2. It’s as much about the customer as it is about the product. Commercial marketers know that one of the best ways to sell a product is to show happy people who represent their target demographic actually enjoying the product. This does that beautifully. (Larger orchestras that use their promotional real estate to talk exclusively about how wonderful and important they are could learn a thing or two from this.)
3. It tells a story. Rather than simply presenting sequential product information, this brochure tells a compelling emotional story about a couple’s night at the symphony. It uses narrative to draw consumers in and help them identify more personally with the product. That last shot of the happy couple walking hand-in-hand up the aisle under the words “Subscriber Information” is priceless.

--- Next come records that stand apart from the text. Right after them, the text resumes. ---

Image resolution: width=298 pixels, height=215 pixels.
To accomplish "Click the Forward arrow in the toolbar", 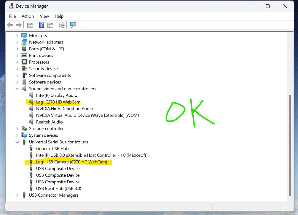I will pyautogui.click(x=19, y=25).
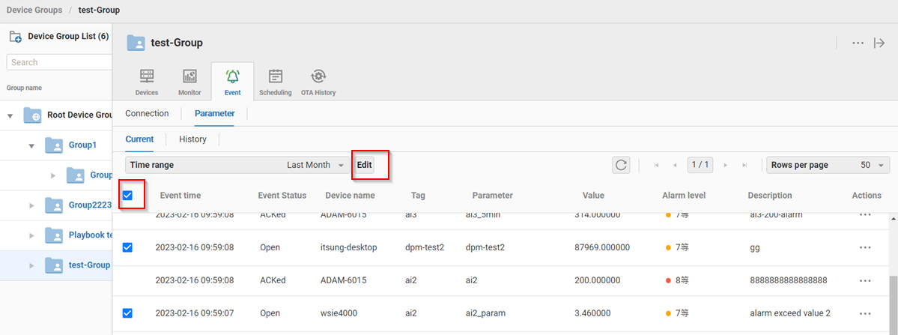Click the Edit button
The width and height of the screenshot is (898, 335).
pos(364,165)
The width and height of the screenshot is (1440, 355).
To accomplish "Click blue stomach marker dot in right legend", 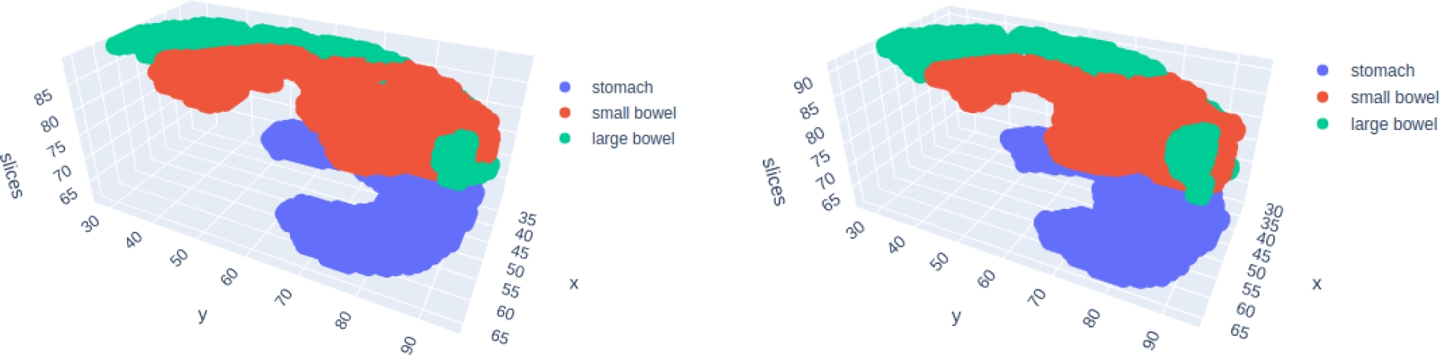I will (1323, 70).
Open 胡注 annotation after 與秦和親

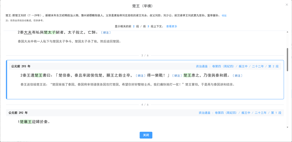click(x=237, y=76)
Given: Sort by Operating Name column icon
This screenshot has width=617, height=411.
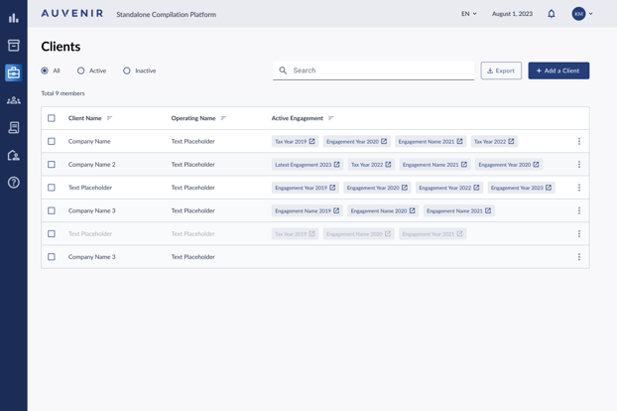Looking at the screenshot, I should [x=223, y=118].
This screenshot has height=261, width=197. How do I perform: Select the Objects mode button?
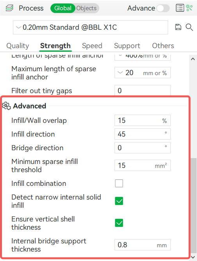point(86,8)

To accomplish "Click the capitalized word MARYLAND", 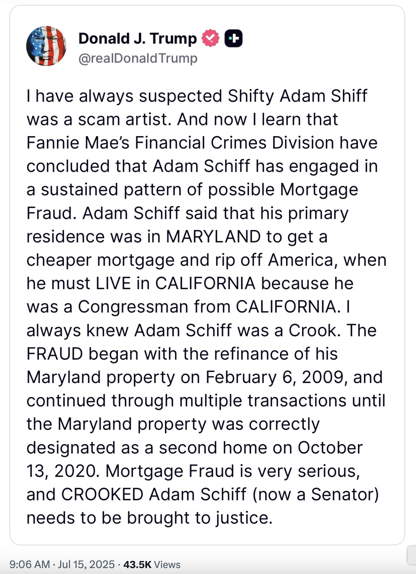I will [x=213, y=237].
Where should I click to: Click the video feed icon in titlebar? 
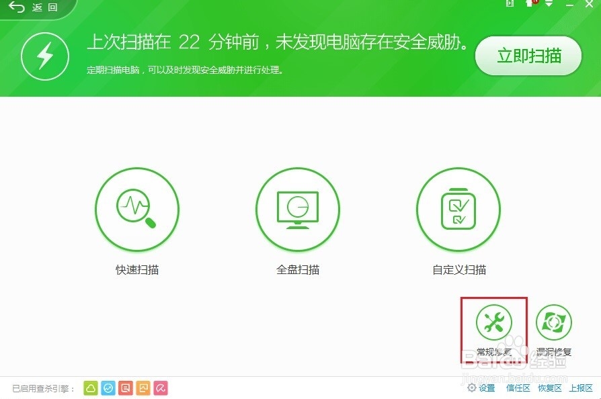pyautogui.click(x=510, y=4)
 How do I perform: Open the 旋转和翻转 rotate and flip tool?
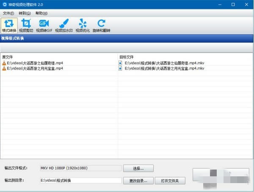pos(102,25)
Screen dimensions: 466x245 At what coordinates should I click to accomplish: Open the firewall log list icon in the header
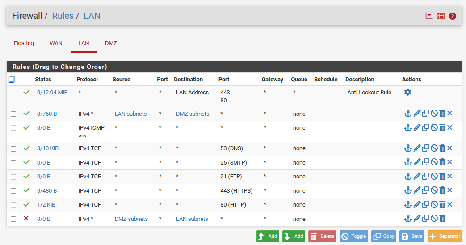(x=441, y=16)
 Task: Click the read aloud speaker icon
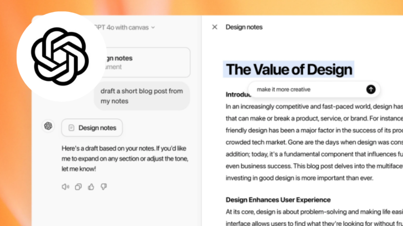pos(65,187)
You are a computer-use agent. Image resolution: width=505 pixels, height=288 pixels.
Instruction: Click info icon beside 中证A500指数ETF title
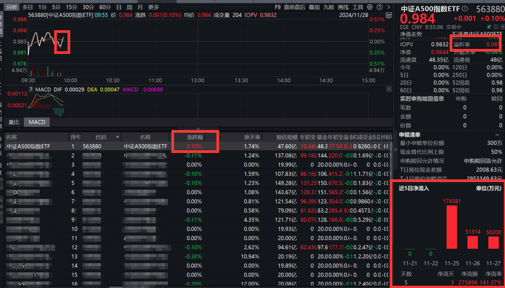tap(465, 8)
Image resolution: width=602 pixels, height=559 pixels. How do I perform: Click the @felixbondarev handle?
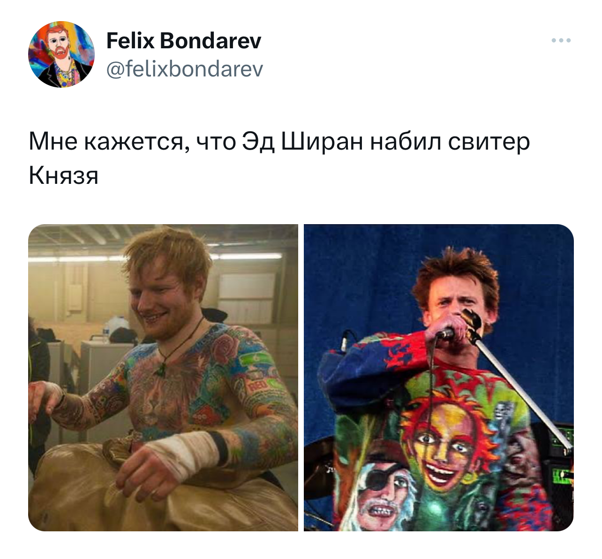(x=185, y=69)
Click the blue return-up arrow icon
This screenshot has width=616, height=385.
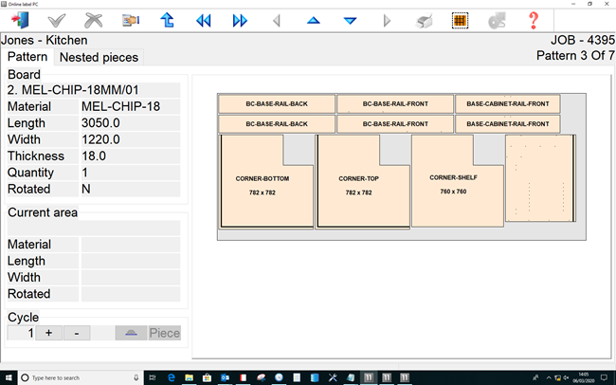(167, 20)
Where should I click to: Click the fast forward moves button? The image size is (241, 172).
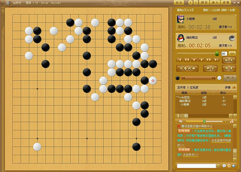(x=210, y=60)
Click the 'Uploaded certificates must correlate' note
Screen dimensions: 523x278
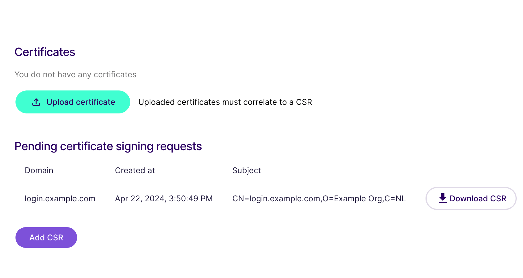[225, 102]
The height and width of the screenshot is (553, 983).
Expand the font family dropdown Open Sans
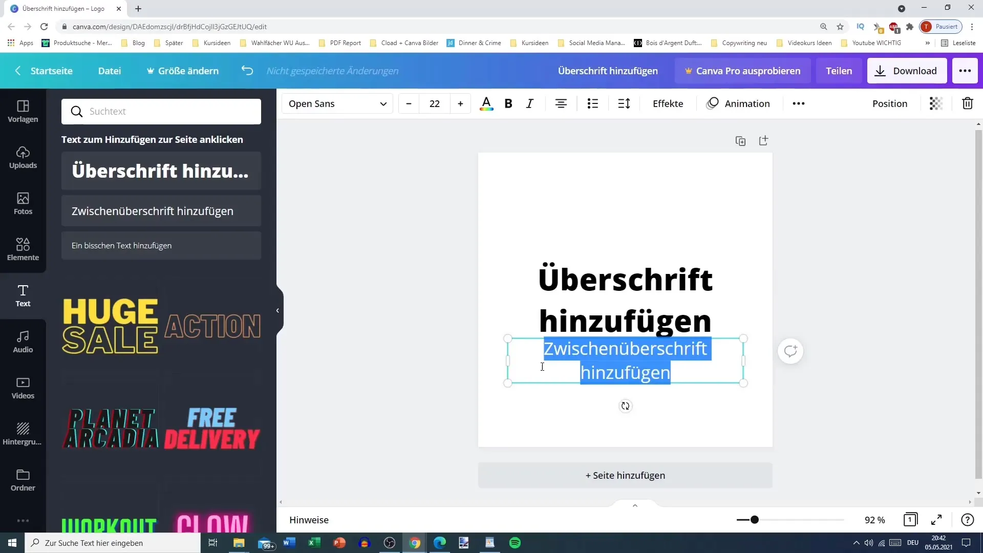coord(383,103)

4. It breaks the fourth wall. That shot of the patrons and musicians in the same hallway is priceless.
5. It meets the audience where they live. Arts institutions often maintain a philosophical belief that audiences should aspire to their level, which is fine and may be true, but allowing that philosophy to spill into marketing messages can be suicidal. This brochure avoids condescension by saying, “This is about you,” which is exactly what it is.
I’m a huge fan of the work the Austin Symphony Orchestra is doing and I look forward to seeing great things coming from Jason and his team in the future.
Congratulation, Jason. Can’t wait to hear how the campaign works.